= Beginning of Section =
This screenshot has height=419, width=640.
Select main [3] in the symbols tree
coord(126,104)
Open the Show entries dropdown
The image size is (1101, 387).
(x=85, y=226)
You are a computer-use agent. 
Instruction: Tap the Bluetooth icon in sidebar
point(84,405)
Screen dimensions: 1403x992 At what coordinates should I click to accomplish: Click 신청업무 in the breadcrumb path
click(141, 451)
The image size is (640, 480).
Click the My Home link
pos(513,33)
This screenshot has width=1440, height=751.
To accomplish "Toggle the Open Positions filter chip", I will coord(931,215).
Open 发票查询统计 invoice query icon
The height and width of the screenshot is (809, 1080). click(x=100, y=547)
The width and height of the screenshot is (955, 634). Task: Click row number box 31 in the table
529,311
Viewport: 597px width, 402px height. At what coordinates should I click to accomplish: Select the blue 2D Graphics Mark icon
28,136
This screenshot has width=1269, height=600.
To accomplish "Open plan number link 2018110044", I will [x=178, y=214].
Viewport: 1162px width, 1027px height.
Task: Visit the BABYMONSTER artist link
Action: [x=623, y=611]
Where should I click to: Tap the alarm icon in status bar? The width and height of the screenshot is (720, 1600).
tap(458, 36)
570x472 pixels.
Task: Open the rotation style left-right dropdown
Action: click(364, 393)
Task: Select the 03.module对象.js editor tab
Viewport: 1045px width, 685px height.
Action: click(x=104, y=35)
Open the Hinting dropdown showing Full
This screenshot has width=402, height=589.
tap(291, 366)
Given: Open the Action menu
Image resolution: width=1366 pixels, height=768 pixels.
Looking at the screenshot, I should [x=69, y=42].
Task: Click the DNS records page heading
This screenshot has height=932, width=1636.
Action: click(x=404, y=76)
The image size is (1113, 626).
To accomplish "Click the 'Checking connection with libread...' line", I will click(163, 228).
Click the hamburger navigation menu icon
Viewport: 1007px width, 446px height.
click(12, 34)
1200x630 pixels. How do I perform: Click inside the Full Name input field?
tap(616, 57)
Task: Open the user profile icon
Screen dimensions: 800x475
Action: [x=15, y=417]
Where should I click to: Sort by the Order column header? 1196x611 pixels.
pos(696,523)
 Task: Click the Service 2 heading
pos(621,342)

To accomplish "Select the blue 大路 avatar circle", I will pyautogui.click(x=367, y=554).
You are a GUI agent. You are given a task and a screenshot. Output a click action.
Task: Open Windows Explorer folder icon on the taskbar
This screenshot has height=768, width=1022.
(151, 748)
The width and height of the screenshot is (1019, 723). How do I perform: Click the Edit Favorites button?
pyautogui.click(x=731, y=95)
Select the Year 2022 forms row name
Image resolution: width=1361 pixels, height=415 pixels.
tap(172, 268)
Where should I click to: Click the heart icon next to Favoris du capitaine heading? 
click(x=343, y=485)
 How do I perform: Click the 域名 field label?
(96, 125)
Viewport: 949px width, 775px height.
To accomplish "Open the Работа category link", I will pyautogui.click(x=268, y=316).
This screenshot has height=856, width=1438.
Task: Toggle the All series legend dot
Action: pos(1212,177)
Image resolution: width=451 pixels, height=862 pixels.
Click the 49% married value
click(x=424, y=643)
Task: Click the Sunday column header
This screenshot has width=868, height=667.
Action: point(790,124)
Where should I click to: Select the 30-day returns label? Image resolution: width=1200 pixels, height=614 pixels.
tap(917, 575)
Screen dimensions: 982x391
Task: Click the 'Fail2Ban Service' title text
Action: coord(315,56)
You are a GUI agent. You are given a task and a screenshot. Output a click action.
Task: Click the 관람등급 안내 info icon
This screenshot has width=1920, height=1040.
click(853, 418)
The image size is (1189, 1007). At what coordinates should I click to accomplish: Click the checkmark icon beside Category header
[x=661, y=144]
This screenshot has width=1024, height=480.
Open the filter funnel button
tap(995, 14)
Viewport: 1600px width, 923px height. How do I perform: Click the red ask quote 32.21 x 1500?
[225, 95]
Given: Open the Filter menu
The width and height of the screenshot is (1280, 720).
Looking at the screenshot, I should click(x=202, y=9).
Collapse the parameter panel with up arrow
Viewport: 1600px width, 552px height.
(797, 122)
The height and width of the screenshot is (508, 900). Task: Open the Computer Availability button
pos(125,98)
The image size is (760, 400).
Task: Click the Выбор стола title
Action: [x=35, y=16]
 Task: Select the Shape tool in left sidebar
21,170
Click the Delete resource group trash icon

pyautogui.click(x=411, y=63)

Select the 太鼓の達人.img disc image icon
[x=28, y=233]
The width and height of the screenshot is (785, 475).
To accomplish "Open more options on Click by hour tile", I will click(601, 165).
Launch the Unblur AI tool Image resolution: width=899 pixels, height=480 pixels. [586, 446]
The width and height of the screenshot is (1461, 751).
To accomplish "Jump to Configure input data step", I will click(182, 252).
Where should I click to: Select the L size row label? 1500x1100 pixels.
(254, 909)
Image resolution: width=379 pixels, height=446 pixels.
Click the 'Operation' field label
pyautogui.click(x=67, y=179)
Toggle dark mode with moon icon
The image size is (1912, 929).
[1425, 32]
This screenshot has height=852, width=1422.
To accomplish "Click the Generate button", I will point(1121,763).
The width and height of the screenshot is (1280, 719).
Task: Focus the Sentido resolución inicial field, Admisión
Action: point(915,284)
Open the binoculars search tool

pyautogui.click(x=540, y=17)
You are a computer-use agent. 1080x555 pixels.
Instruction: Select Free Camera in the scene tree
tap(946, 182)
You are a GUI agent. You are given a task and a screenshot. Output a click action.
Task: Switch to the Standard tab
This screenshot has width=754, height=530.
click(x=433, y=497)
= End of Section =
» **Exercise**:
Set down all of the data above again, exactly.

» **Answer for this exercise**:
This screenshot has height=419, width=640.
Select main [3] in the symbols tree
coord(126,104)
Open the Show entries dropdown
The image size is (1101, 387).
(x=85, y=226)
You are a computer-use agent. 
Instruction: Tap the Bluetooth icon in sidebar
point(84,405)
Screen dimensions: 1403x992 At what coordinates should I click to accomplish: Click 신청업무 in the breadcrumb path
click(141, 451)
The image size is (640, 480).
Click the My Home link
pos(513,33)
This screenshot has width=1440, height=751.
To accomplish "Toggle the Open Positions filter chip", I will coord(931,215).
Open 发票查询统计 invoice query icon
The height and width of the screenshot is (809, 1080). click(x=100, y=547)
The width and height of the screenshot is (955, 634). Task: Click row number box 31 in the table
529,311
Viewport: 597px width, 402px height. At what coordinates should I click to accomplish: Select the blue 2D Graphics Mark icon
28,136
This screenshot has width=1269, height=600.
To accomplish "Open plan number link 2018110044", I will [x=178, y=214].
Viewport: 1162px width, 1027px height.
Task: Visit the BABYMONSTER artist link
Action: [x=623, y=611]
Where should I click to: Tap the alarm icon in status bar? The width and height of the screenshot is (720, 1600).
tap(458, 36)
570x472 pixels.
Task: Open the rotation style left-right dropdown
Action: click(364, 393)
Task: Select the 03.module对象.js editor tab
Viewport: 1045px width, 685px height.
Action: click(x=104, y=35)
Open the Hinting dropdown showing Full
This screenshot has width=402, height=589.
tap(291, 366)
Given: Open the Action menu
Image resolution: width=1366 pixels, height=768 pixels.
Looking at the screenshot, I should [x=69, y=42].
Task: Click the DNS records page heading
This screenshot has height=932, width=1636.
Action: click(x=404, y=76)
The image size is (1113, 626).
To accomplish "Click the 'Checking connection with libread...' line", I will click(163, 228).
Click the hamburger navigation menu icon
Viewport: 1007px width, 446px height.
click(12, 34)
1200x630 pixels. How do I perform: Click inside the Full Name input field?
tap(616, 57)
Task: Open the user profile icon
Screen dimensions: 800x475
Action: [x=15, y=417]
Where should I click to: Sort by the Order column header? 1196x611 pixels.
pos(696,523)
 Task: Click the Service 2 heading
pos(621,342)

To accomplish "Select the blue 大路 avatar circle", I will pyautogui.click(x=367, y=554).
You are a GUI agent. You are given a task and a screenshot. Output a click action.
Task: Open Windows Explorer folder icon on the taskbar
This screenshot has height=768, width=1022.
(151, 748)
The width and height of the screenshot is (1019, 723). How do I perform: Click the Edit Favorites button?
pyautogui.click(x=731, y=95)
Select the Year 2022 forms row name
Image resolution: width=1361 pixels, height=415 pixels.
tap(172, 268)
Where should I click to: Click the heart icon next to Favoris du capitaine heading? 
click(x=343, y=485)
 How do I perform: Click the 域名 field label?
(96, 125)
Viewport: 949px width, 775px height.
To accomplish "Open the Работа category link", I will pyautogui.click(x=268, y=316).
This screenshot has height=856, width=1438.
Task: Toggle the All series legend dot
Action: pos(1212,177)
Image resolution: width=451 pixels, height=862 pixels.
Click the 49% married value
click(x=424, y=643)
Task: Click the Sunday column header
This screenshot has width=868, height=667.
Action: point(790,124)
Where should I click to: Select the 30-day returns label? Image resolution: width=1200 pixels, height=614 pixels.
tap(917, 575)
Screen dimensions: 982x391
Task: Click the 'Fail2Ban Service' title text
Action: coord(315,56)
You are a GUI agent. You are given a task and a screenshot. Output a click action.
Task: Click the 관람등급 안내 info icon
This screenshot has width=1920, height=1040.
click(853, 418)
The image size is (1189, 1007). At what coordinates should I click to accomplish: Click the checkmark icon beside Category header
[x=661, y=144]
This screenshot has width=1024, height=480.
Open the filter funnel button
tap(995, 14)
Viewport: 1600px width, 923px height. How do I perform: Click the red ask quote 32.21 x 1500?
[225, 95]
Given: Open the Filter menu
The width and height of the screenshot is (1280, 720).
Looking at the screenshot, I should click(x=202, y=9).
Collapse the parameter panel with up arrow
Viewport: 1600px width, 552px height.
(797, 122)
The height and width of the screenshot is (508, 900). Task: Open the Computer Availability button
pos(125,98)
The image size is (760, 400).
Task: Click the Выбор стола title
Action: [x=35, y=16]
 Task: Select the Shape tool in left sidebar
21,170
Click the Delete resource group trash icon

pyautogui.click(x=411, y=63)

Select the 太鼓の達人.img disc image icon
[x=28, y=233]
The width and height of the screenshot is (785, 475).
To accomplish "Open more options on Click by hour tile", I will click(601, 165).
Launch the Unblur AI tool Image resolution: width=899 pixels, height=480 pixels. [586, 446]
The width and height of the screenshot is (1461, 751).
To accomplish "Jump to Configure input data step", I will click(182, 252).
Where should I click to: Select the L size row label? 1500x1100 pixels.
(254, 909)
Image resolution: width=379 pixels, height=446 pixels.
Click the 'Operation' field label
pyautogui.click(x=67, y=179)
Toggle dark mode with moon icon
The image size is (1912, 929).
[1425, 32]
This screenshot has height=852, width=1422.
To accomplish "Click the Generate button", I will point(1121,763).
The width and height of the screenshot is (1280, 719).
Task: Focus the Sentido resolución inicial field, Admisión
Action: point(915,284)
Open the binoculars search tool

pyautogui.click(x=540, y=17)
You are a computer-use agent. 1080x555 pixels.
Instruction: Select Free Camera in the scene tree
tap(946, 182)
You are a GUI agent. You are given a task and a screenshot. Output a click action.
Task: Switch to the Standard tab
This screenshot has width=754, height=530.
click(x=433, y=497)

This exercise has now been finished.